A l’instar de son précédent long-métrage, Première année, Thomas Lilti souhaite mettre en avant une jeunesse engagée, à travers les protagonistes d’Hippocrate. "Souvent on nous la montre désabusée, ne s’intéressant à rien, pas motivée, pas cultivée… C’est faux. La majorité des gens sont passionnés par ce qu’ils font. Ils étudient, ils se ratent parfois, ils ne se découragent pas… c’est ça que j’ai envie de montrer et c’est ça qui est romanesque. Et c’est politique aussi, ça va à l’encontre des idées reçues.", explique-t-il à AlloCiné.

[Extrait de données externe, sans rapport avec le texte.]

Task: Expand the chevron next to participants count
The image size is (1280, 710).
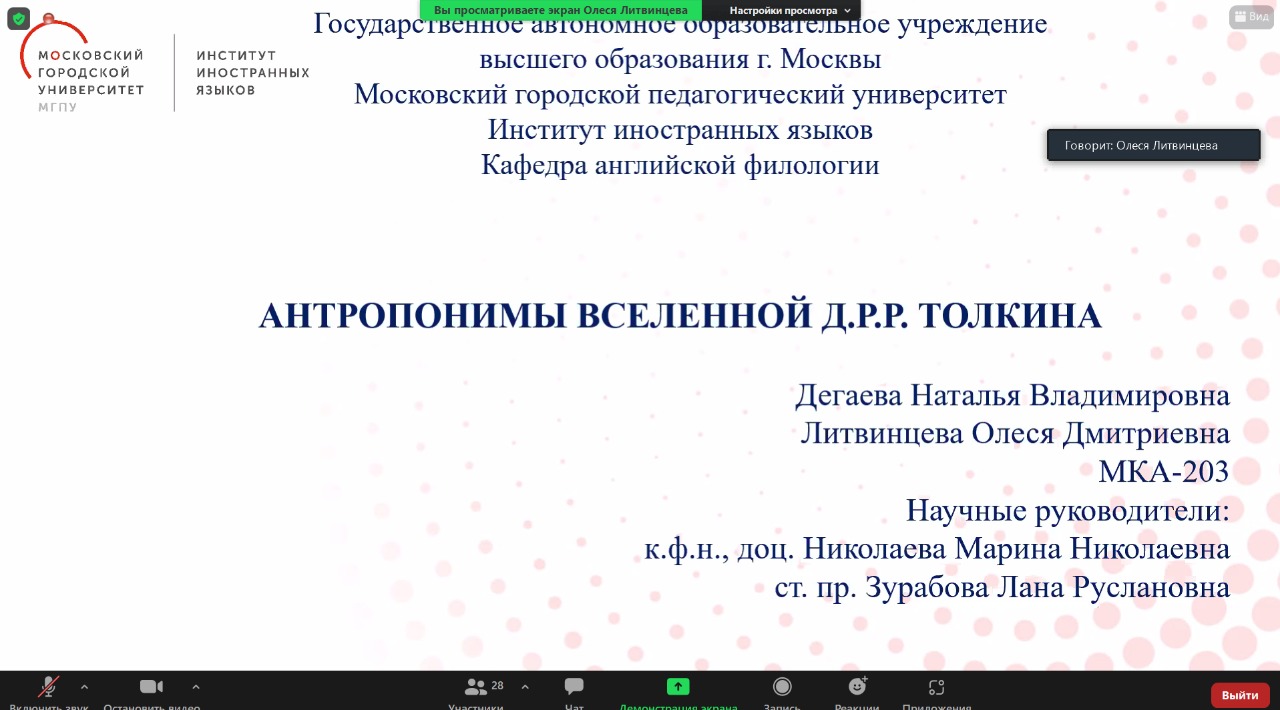Action: click(x=525, y=687)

Thomas Lilti est revenu sur la difficulté du tournage qui a duré plus de six mois, au micro de RTL : "A un moment donné, on n’en peut plus physiquement, psychologiquement, de parler de maladies, de la mort, de la souffrance… Même si ce ne sont que des comédiens, même si nous faisons semblant, ça impacte." L’une des actrices principales, Louise Bourgoin l’a en effet confirmé au Figaro Magazine : "Les scènes d’urgences et de réanimation m’ont marqué. Il y a eu des moments où la frontière entre le réel et le scénario s’est brouillée, où on est traversé par des réflexions intenses. Je répondais parfois à des amis : ‘Non, je ne suis pas en état de prendre l’apéro’."

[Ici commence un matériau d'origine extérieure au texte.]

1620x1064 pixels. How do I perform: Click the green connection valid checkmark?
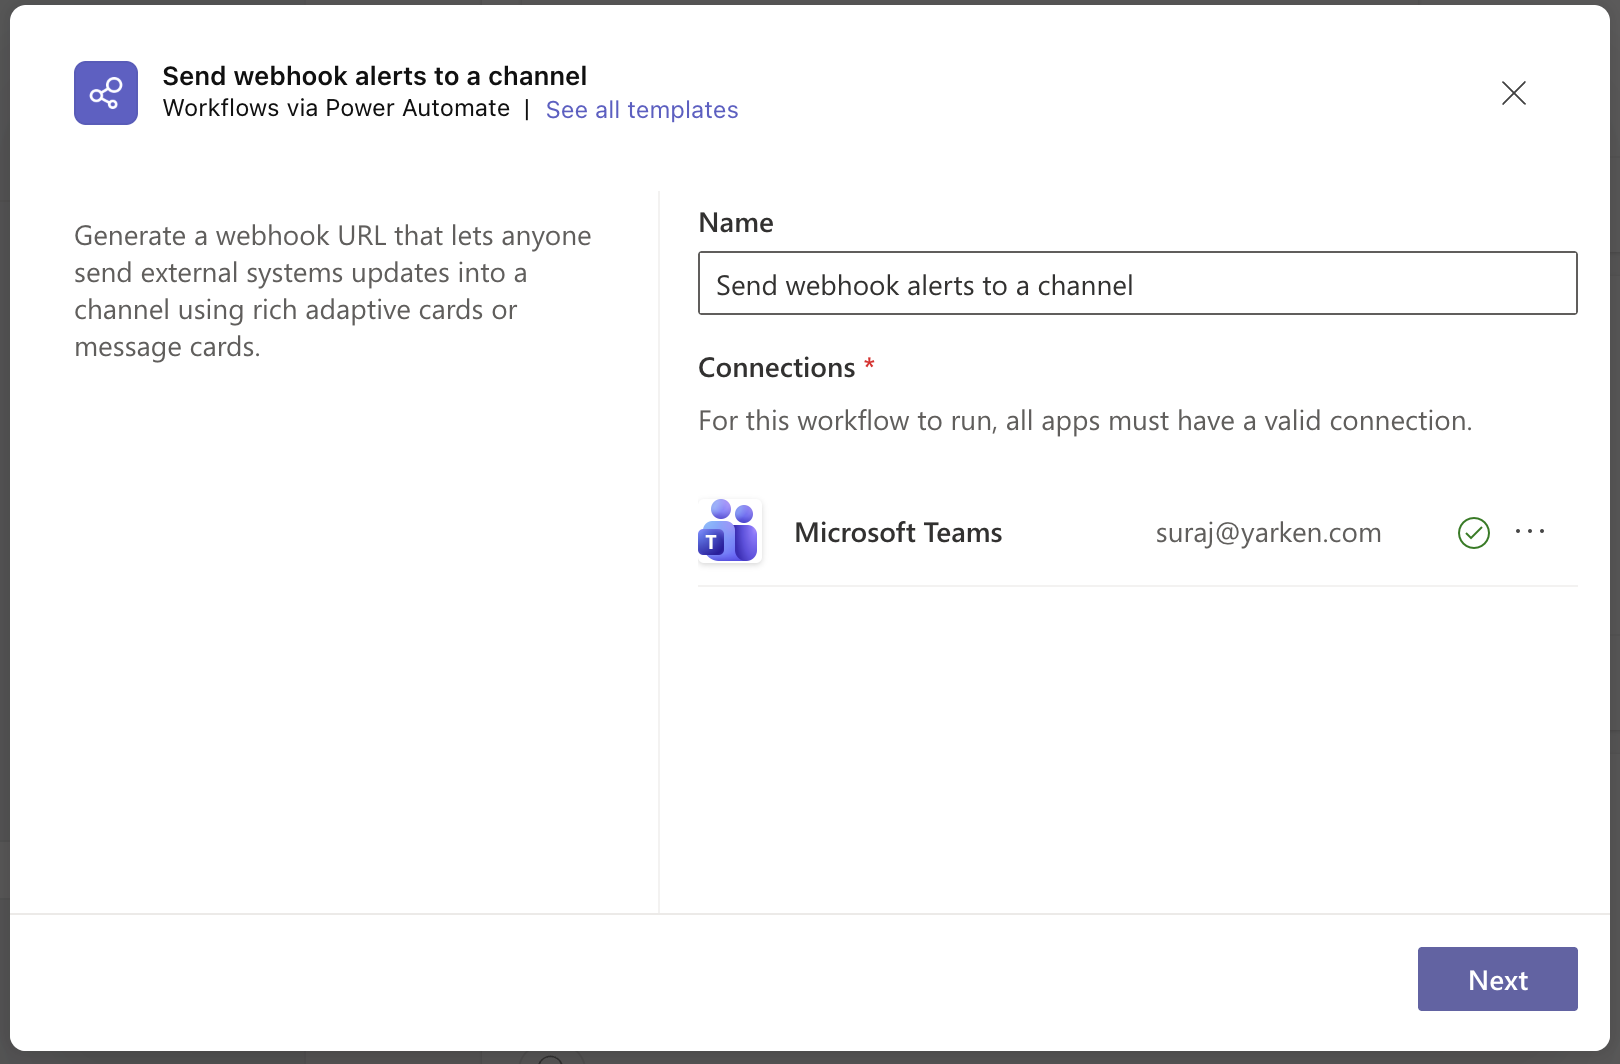pos(1473,533)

Le tournage s’est déroulé dans l’hôpital Robert-Ballanger, à Aulnay-sous-Bois (93). L’équipe a investi une aile désaffectée de l’établissement, dans laquelle ont été reconstitués les couloirs, les chambres, les services de réanimation, d’urgences et de médecine interne. Une immersion totale pour les comédiens, qui ont également pu s’appuyer sur les expériences de certains infirmiers et aide-soignants venus faire de la figuration.
Afin de préparer les comédiens à entrer dans la peau de leurs personnages, Thomas Lilti a débuté par un temps de lecture relativement long. Ensuite, le créateur leur a proposé un montage de séquences d’Urgences, montrant des actes simulés très techniques, comme un massage cardiaque ou une intubation. Enfin, sur le plateau, il a fait énormément de prises afin que les acteurs répètent les gestes et la technique médicale, encore et encore. Une méthode particulièrement appréciée par l’ensemble du casting. "C’est dans les gestes médicaux que j’ai trouvé la concentration nécessaire pour jouer et me prendre pour un médecin. Thomas est très attaché à la vraisemblance des gestes. Il nous les a montrés et nous a appris à l’imiter jusque dans les détails les plus invisibles à la caméra. Il me reprenait quand des bulles d’air restaient dans la seringue. Quand il me félicitait d’avoir exécuté un geste dans les règles de l’art, j’avais vraiment l’impression d’être un bon médecin. Il nous a traités comme des internes.", raconte Louise Bourgoin au Figaro Magazine.